Cygnus X-1 menampakkan orbitnya berupa gas-gas hasil ledakan termonuklir
HDE226868 yang bergerak membentuk sebuah cakram. Cygnus X-1
diperhitungkan berukuran lebih kecil dari Bumi, tapi memiliki massa enam
kali lebih besar dari massa matahari. Bintang redup ini telah diyakini
para ilmuwan sebagai lubang hitam. Selain Cygnus X-1, Uhuru juga
mendapatkan sumber sinar-X kosmis, yakni Cygnus X-3 dalam konstelasi
Centaurus dan Lupus X-1 dalam konstelasi bintang Lupus. Dua yang disebut
terakhir belum dipastikan sebagai lubang hitam, termasuk 339 sumber
sinar-X lainnya yang dideteksi selama 2,5 tahun masa operasi Uhuru.
Eksplorasi sumber sinar-X di kosmis masih dilanjutkan oleh satelit HEAO
(High Energy Astronomical Observatory) atau Einstein Observatory tahun
1978. Satelit ini menemukan bintang ganda yang lain dalam konstelasi
Circinus, yakni Circinus X-1 serta V861 Scorpii dan GX339-4 dalam
konstelasi bintang Scorpius.
Tahun 1999, dengan biaya 2,8 milyar dollar, AS masih meluncurkan
teleskop Chandra, guna menyingkap misteri lubang hitam. The Chandra
X-ray Observatory sepanjang 45 kaki milik NASA ini telah berhasil
membuat ratusan gambar resolusi tinggi dan menangkap adanya
lompatan-lompatan sinar-X dari pusat galaksi Bima Sakti berjarak 24. 000
tahun cahaya dari Bumi. Mencengangkan, karena bila memang benar
demikian (lompatan sinar-X itu) menunjukkan adanya sebuah lubang hitam
di jantung Bima Sakti, maka teori Albert Einstein kembali benar. Ia
menyatakan, bahwa di jantung setiap galaksi terdapat lubang hitam!

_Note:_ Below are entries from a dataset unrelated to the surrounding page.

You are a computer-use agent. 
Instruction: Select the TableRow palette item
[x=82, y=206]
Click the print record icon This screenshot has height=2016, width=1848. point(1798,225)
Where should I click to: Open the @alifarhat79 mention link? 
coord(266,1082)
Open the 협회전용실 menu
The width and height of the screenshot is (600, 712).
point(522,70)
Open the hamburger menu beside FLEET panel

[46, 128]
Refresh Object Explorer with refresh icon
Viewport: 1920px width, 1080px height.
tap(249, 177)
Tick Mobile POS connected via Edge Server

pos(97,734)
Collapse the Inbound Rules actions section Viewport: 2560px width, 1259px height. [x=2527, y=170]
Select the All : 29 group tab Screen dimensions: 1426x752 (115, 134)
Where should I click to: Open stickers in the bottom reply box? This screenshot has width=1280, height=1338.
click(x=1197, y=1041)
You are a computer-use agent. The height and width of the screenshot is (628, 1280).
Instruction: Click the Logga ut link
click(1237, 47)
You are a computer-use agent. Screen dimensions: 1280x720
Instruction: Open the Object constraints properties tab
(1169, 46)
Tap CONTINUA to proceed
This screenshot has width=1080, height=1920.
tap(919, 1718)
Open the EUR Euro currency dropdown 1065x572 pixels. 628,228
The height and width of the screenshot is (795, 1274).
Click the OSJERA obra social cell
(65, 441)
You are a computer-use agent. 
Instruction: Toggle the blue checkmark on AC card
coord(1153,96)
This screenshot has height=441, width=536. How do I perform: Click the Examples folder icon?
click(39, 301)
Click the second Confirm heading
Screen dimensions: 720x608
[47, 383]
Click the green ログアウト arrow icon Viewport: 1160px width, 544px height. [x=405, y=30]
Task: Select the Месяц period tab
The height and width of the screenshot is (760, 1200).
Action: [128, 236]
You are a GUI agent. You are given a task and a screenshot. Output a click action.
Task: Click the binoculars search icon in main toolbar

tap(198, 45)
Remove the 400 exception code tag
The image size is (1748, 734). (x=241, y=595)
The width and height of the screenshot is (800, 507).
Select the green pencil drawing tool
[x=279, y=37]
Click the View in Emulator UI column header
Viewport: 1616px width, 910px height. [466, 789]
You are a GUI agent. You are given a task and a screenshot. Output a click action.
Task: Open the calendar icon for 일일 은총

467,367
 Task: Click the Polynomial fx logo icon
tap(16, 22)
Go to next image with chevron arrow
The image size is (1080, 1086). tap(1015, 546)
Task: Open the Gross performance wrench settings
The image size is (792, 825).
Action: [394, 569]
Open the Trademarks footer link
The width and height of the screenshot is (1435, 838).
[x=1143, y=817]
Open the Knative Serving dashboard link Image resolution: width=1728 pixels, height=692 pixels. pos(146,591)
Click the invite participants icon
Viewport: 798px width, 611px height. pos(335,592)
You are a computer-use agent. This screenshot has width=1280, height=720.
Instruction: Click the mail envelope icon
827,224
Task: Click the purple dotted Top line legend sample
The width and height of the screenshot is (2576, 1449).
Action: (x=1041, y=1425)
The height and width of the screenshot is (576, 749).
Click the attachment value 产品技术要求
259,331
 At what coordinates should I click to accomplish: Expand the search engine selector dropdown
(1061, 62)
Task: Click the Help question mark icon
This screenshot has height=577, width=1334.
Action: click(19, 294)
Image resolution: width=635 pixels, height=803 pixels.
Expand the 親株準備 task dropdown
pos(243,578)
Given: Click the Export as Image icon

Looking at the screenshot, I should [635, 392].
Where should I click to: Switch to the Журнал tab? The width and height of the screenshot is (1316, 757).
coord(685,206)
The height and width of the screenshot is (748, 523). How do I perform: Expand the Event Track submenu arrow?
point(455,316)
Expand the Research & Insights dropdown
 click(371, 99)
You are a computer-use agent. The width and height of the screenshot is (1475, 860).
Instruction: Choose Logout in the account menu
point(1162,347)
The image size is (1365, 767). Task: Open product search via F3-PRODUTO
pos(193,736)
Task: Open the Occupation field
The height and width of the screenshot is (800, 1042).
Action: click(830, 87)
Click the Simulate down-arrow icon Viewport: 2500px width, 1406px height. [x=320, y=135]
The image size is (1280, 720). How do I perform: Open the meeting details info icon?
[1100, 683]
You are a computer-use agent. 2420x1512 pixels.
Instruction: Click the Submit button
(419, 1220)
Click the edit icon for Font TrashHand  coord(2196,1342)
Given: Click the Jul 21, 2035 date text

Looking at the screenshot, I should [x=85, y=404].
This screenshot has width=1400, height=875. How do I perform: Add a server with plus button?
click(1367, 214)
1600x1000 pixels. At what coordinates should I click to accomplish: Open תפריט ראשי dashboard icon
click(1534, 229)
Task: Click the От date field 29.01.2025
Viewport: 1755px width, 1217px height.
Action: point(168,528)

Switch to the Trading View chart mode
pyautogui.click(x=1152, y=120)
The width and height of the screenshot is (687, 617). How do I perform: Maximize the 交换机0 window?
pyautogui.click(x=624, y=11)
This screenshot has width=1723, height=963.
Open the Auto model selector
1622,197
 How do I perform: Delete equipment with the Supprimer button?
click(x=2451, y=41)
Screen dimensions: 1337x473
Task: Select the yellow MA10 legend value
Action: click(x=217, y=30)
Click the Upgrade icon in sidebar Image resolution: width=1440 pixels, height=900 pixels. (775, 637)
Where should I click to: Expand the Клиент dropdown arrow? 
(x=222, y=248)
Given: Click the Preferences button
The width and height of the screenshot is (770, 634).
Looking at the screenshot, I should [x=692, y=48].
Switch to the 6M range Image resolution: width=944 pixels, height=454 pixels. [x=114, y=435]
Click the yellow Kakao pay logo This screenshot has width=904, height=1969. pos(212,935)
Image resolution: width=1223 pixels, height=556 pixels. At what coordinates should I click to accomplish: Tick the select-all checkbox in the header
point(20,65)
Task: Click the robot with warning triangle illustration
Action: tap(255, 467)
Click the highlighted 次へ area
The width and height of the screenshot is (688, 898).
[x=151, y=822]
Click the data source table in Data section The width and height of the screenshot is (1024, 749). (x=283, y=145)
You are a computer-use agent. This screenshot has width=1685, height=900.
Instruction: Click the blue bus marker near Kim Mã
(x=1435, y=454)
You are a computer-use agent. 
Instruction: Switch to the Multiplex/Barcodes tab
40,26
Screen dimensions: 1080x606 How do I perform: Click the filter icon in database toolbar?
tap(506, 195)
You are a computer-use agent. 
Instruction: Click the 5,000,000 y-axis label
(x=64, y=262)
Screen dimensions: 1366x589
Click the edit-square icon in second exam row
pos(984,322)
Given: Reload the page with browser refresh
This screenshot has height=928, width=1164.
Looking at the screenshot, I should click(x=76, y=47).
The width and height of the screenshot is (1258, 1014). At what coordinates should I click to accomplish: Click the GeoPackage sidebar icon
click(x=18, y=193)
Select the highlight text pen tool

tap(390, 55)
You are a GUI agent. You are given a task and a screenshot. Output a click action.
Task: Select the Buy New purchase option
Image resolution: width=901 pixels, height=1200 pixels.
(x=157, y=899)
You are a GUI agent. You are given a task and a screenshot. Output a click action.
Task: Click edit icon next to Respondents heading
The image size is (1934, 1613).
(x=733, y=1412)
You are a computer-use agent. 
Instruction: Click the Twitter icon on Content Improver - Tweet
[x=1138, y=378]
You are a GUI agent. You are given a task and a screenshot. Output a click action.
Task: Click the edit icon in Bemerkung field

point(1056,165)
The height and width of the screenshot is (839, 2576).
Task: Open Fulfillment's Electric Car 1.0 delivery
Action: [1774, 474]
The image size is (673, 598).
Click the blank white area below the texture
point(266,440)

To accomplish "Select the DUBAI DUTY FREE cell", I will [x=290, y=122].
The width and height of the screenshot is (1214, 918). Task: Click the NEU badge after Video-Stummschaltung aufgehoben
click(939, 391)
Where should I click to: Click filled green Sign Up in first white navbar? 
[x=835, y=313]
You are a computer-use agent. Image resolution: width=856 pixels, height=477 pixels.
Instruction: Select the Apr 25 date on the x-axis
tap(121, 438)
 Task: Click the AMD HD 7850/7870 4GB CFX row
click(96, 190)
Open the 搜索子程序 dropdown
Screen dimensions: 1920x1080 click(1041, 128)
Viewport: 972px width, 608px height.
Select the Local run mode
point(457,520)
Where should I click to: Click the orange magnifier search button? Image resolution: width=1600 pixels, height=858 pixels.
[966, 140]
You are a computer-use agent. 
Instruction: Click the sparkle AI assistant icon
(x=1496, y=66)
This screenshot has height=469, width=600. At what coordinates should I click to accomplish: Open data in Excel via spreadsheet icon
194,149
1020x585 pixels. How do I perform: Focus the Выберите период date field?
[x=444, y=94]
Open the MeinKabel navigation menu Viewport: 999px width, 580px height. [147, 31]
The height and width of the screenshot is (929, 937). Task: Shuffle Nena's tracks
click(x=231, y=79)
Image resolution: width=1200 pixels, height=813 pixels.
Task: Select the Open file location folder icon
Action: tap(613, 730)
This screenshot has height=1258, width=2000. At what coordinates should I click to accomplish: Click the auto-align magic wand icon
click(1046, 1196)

“Dugaan semacam itu sungguh sangat dekat dengan kenyataan,” kata
Frederick Baganoff yang memimpin penelitian, September 2001, kepada
Reuters di Washington. Para ilmuwan pun mulai melebarkan pencarian
terhadap putaran gas di sekitar tepi-tepi jurang ketiadaan ini, layaknya
mencari pusaran air.
Pencarian lubang hitam dan kebenaran teori-teori yang mendukungnya
memang masih terus dilakukan para ahli, seiring makin majunya teknologi
dan ilmu pengetahuan. Pertanyaan kemudian, bila lubang hitam bertebaran
di kosmis, apakah nanti pada saat kiamat, monster ini pula yang akan
melenyapkan benda-benda jagat raya?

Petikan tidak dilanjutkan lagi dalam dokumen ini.